EXERCISE => Substitute "screen capture" for every "screenshot" in the entries below, changing nothing else, and write the entries out again without the pictures.

---- STORED RECORDS

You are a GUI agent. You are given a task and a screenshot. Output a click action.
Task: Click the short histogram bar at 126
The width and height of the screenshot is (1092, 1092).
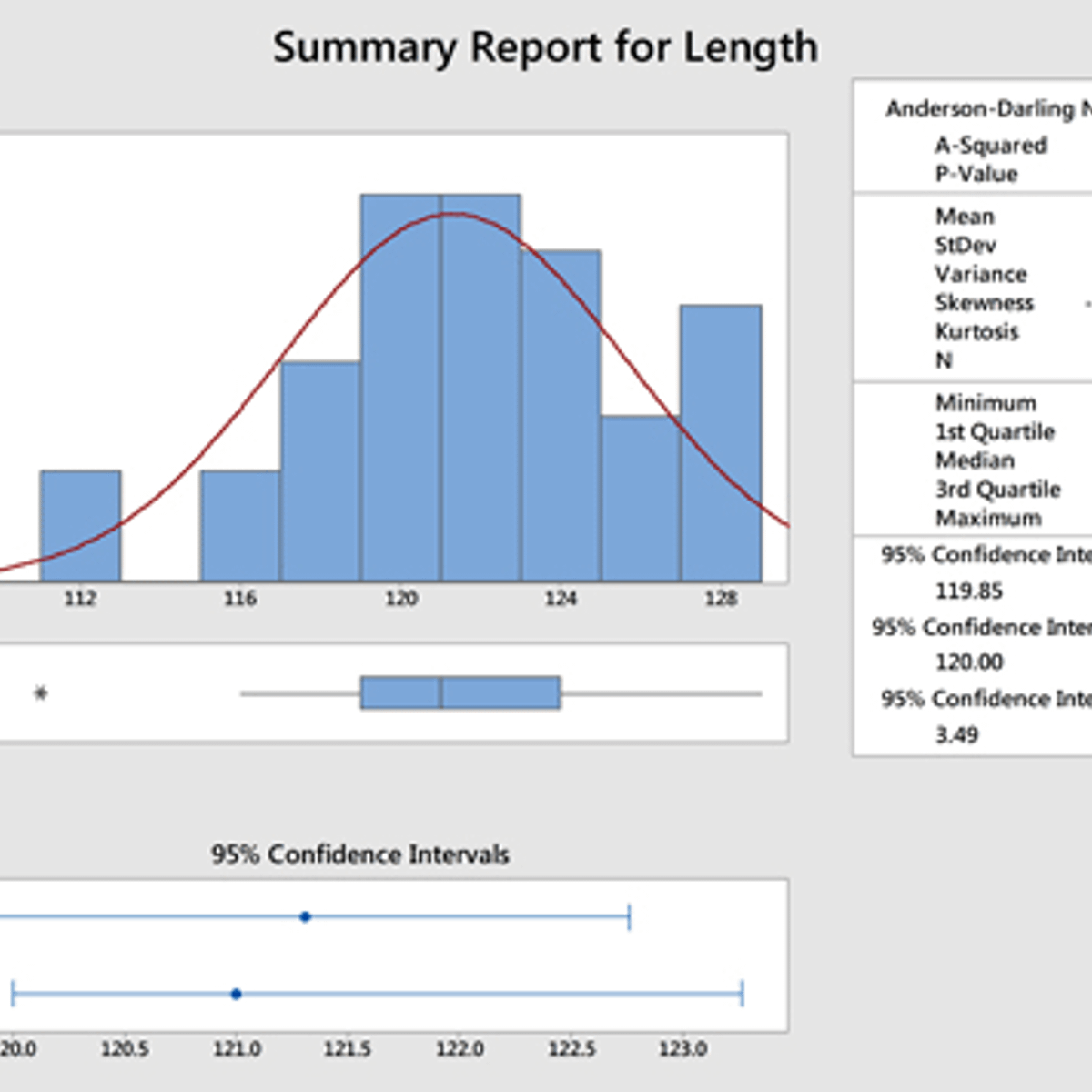click(x=640, y=498)
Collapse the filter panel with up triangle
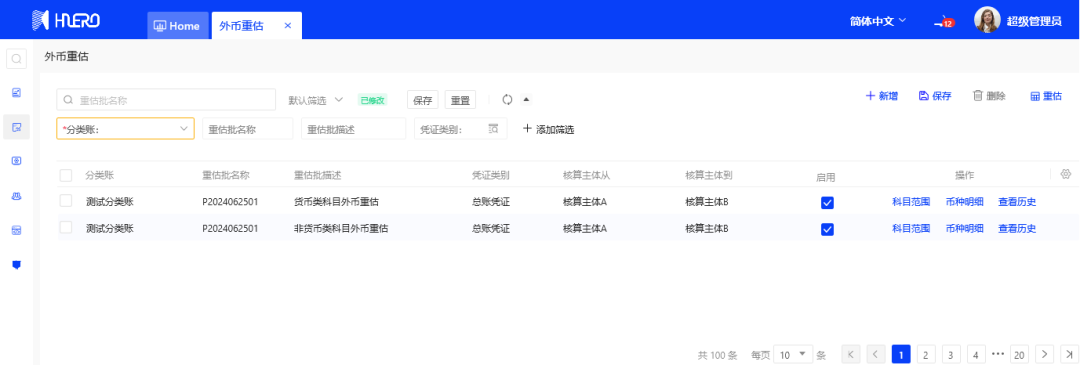The image size is (1080, 365). pos(526,99)

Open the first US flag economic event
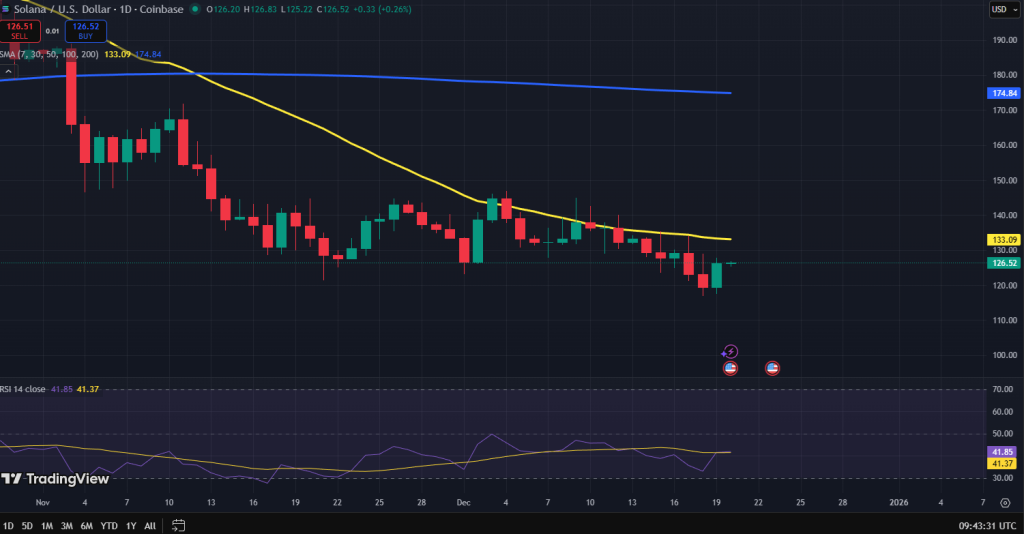[730, 368]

--------

SOLUTION =>
You are a GUI agent. You are given a task and a screen capture. Output a click action.
Task: Click the short histogram bar at 126
The width and height of the screen capture is (1092, 1092).
click(x=640, y=498)
Collapse the filter panel with up triangle
The image size is (1080, 365). pos(526,99)

Open the first US flag economic event
[730, 368]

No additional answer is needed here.